While PPPs appear to be formalised through contractual arrangements and incorporate typical PPP features associated with NPM, such as competitive tendering and performance evaluation, these formal elements are embedded within a specific political regime. The eligibility and evaluation criteria are not only administrative; they also aim to align service delivery with state-defined policy priorities and reflect local governments’ political incentives. While PPPs are often designed as policy tools to enhance efficiency and accountability in service delivery, in the Chinese context, they also function as political instruments for mobilising and governing social resources (Mok et al., Reference Mok, Chan and Wen2021).

Relationships between state and non-state actors in PPPs

Despite recent reforms in Guangzhou’s HCBS sector, NGOs’ reliance on government funding remains unchanged, and as a result, their relationship with local authorities continues to be one-way dependent. On the other hand, with the substantial resources private enterprises invest in PPPs, they perceive a relatively more equal relationship with the government in service operations.

Based on my previous experience working in an NGO, our organisation functioned more like an extension of the government, and the government exercised significant influence on our operations. However, in my current role at a private company, I feel that our relationship is more akin to a partnership, with greater autonomy in our day-to-day activities. This shift is primarily due to the substantial resources we have invested in PPP projects, with government subsidies accounting for only a small portion of the overall investment (G5F).

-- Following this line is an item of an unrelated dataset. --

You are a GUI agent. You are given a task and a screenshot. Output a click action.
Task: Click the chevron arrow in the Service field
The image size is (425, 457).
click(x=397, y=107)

However, operational flexibility should not be mistaken for an interdependent partnership in PPPs. Such significant resource investment of service organisations did not change how service organisations’ negotiating power in the contract contents, evaluation requirements, or their influence in the policy-making process. Most of the interviewees, whether from NGOs or private enterprises, believe that in PPPs, they are policy takers under the framework set by the government. The formal governance structure remains largely state-steered, with non-state actors positioned primarily as policy implementers with limited influence in the policy decision-making process. While there are formal mechanisms for service organisations to communicate community needs to government authorities, some interviewees questioned the effectiveness of these channels and the extent to which their input influences decision-making.

Several years ago, I brought up this problem (welfare recipients that the local government identifies may not be those most in need of HCBS) in a seminar organised by the Guangzhou Civil Affairs Bureau. They also recognised there is a need to increase eligibility flexibility, but until now, this issue has remained unsolved (G3Fa).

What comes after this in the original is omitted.